Había mentido a Laura acerca de las primeras fotografías, diciéndole que sólo se trataba de unas instantáneas de la casa tomadas por Lewis y que él necesitaba mi permiso para su publicación. No estoy seguro de que se lo creyera. La situación seguía siendo tensa entre nosotros, la mayor parte del tiempo éramos como dos extraños.
—Escúchame, Laura. —No valía la pena mantener un engaño que al final no haría más que empeorar las cosas—. No te he contado todo lo referente a las fotografías que trajo Lewis. Puede que sirva de algo que te las enseñe. Te ayudará a comprender.
Pensé que estaba haciendo el ridículo, pero era lo único que se me ocurrió. Laura no dijo nada. Aguardó en silencio mientras yo me dirigía al despacho en busca de la carpeta que contenía las fotografías: las de Lewis, las de Venecia y las de Navidad. Me senté al lado de ella y cogí las fotografías de Lewis.
—Éstas son algunas fotos que Lewis sacó dentro y fuera de la casa hace algún tiempo —expliqué—. Fueron tomadas después de que… Naomí se fuese.
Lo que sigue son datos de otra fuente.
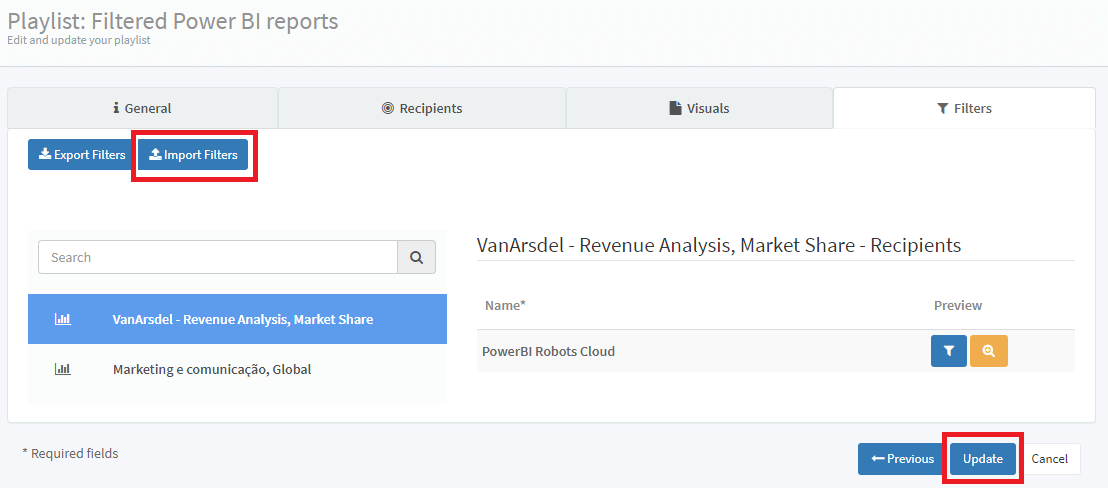Screen dimensions: 1108x488
Task: Click bar chart icon beside Marketing e comunicação
Action: [62, 369]
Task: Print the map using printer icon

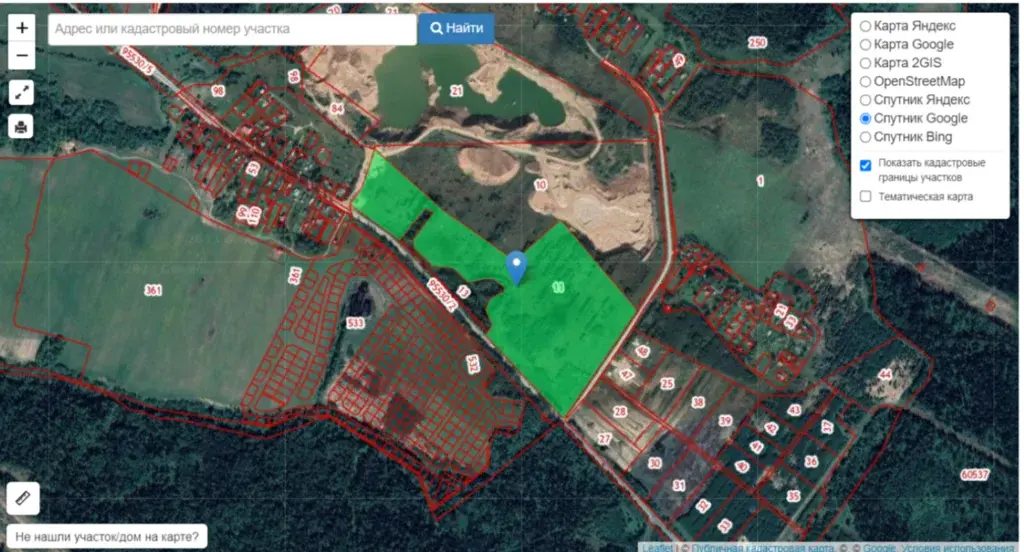Action: 22,126
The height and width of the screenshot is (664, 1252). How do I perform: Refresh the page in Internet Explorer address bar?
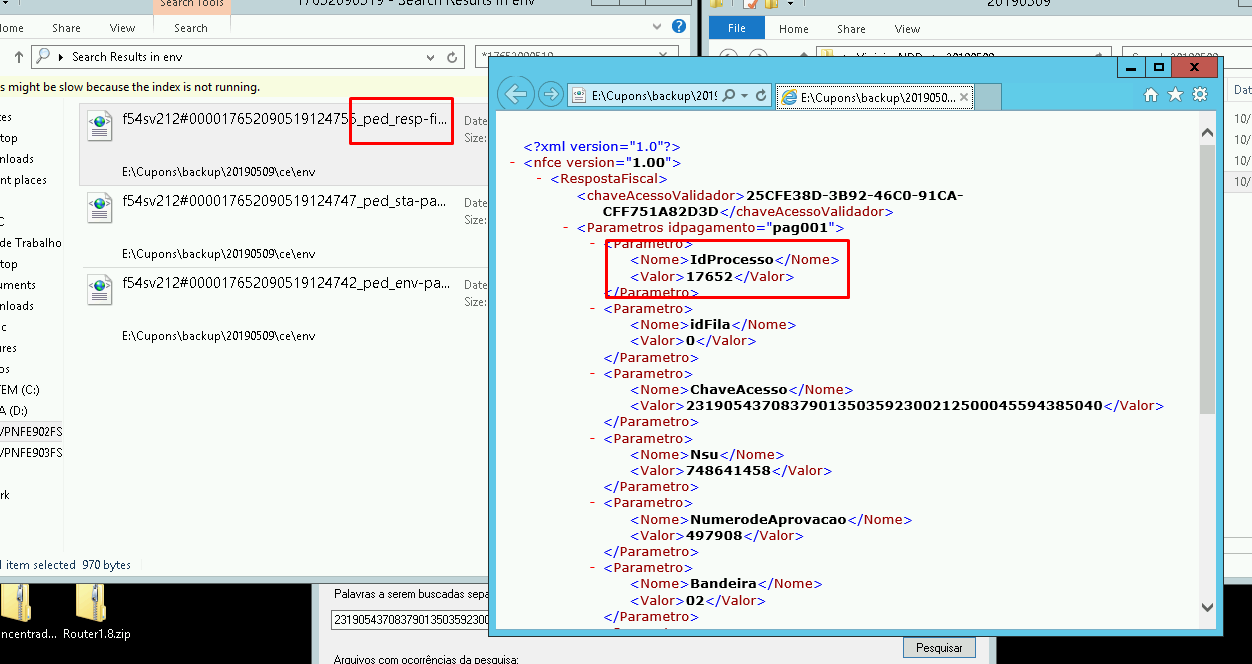pos(761,96)
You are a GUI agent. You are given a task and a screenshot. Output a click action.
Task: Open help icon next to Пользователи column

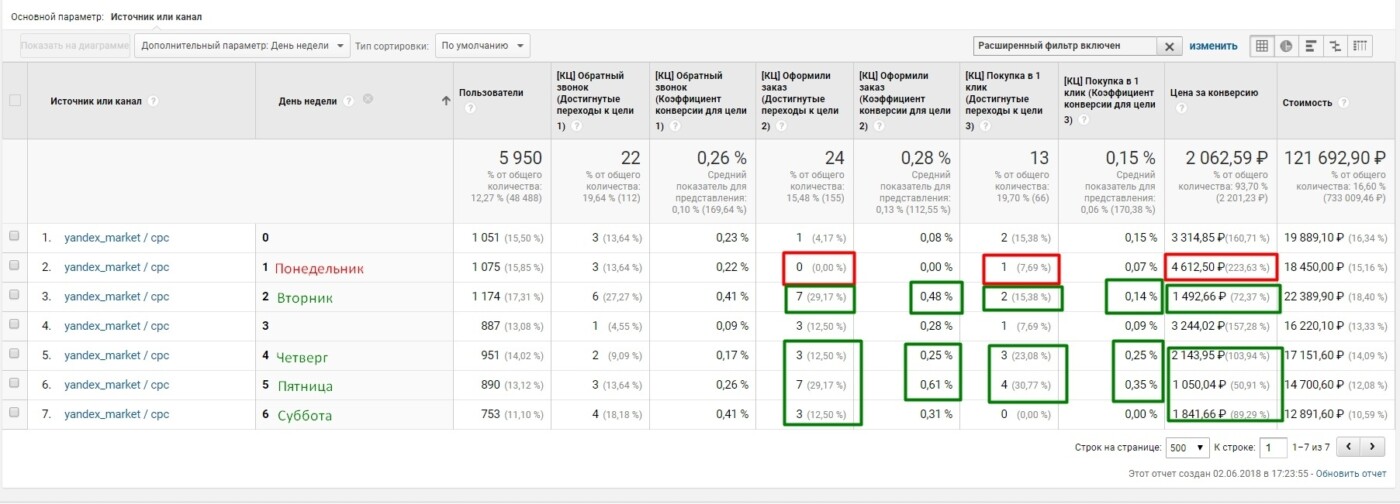[x=467, y=106]
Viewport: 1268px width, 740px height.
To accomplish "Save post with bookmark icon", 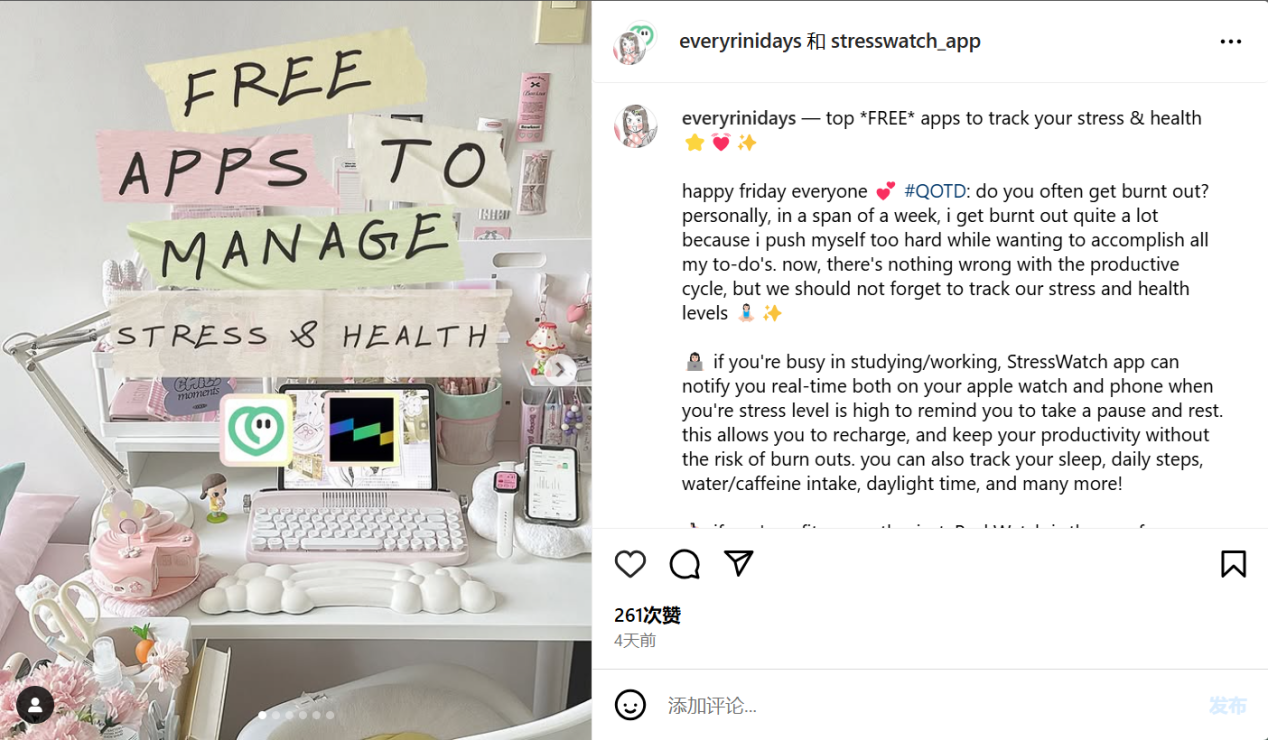I will click(1233, 564).
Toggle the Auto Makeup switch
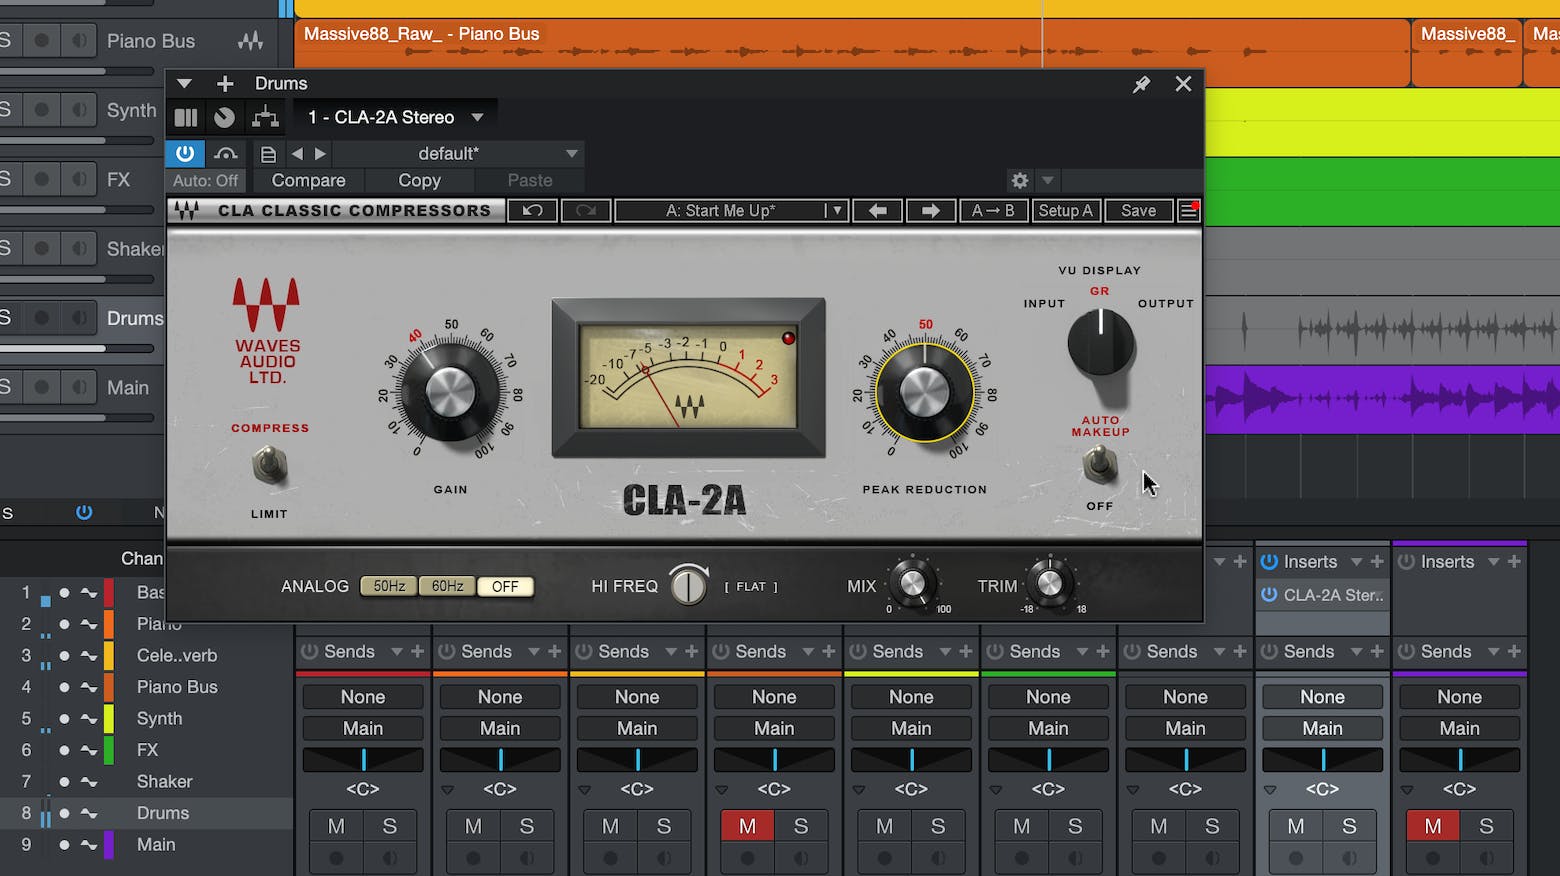This screenshot has width=1560, height=876. pos(1100,463)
No quería enseñártelas porque algunas de ellas podrían ser… dolorosas. Pero creo que debes saberlo.
Fui enseñándoselas una a una, salvo aquella en la que aparecía Naomí. En el estado de Laura, podría haber significado una hiriente crueldad. Cogió la foto en que aparecían las dos niñas tomadas de la mano y de pie junto al columpio. Esbozó una sonrisa.
—Ésta es adorable —dijo—. Han quedado muy bien.
Debió de sorprenderle que yo la mirara tan extrañado.
—¿Qué quieres decir? —pregunté—. ¿Habías visto antes alguna fotografía de estas niñas?
Meneó la cabeza. La luz del fuego daba de lleno en su rostro, otorgándole tonos de amarillo.
—No —contestó—. Pero las he visto a ellas jugando en el jardín. Parecen tan felices que no tengo valor para echarlas. Son muy dulces, aunque un poco raras.
—¿Dulces?
—¡Oh sí! He hablado con ellas. Dicen que viven aquí. ¿No resulta encantador? Pero nunca dicen dónde viven realmente, ni quiénes son sus padres, o quién las viste con esas prendas tan antiguas.
Volvió a contemplar la fotografía y luego otras donde aparecían las niñas. Finalmente, me miró.
—Charles, ¿quiénes son?
No respondí. Me estaba acordando del día de Nochebuena, de la comida en Dickins & Jones con Naomí, de cómo había sonreído cuando me había hablado de sus amigas imaginarias.
—Por favor, Charles, ¿quiénes son?
Extendí un dedo y señalé en la fotografía.
—Ésta es Victoria —contesté—. Y ésta es su hermana Caroline.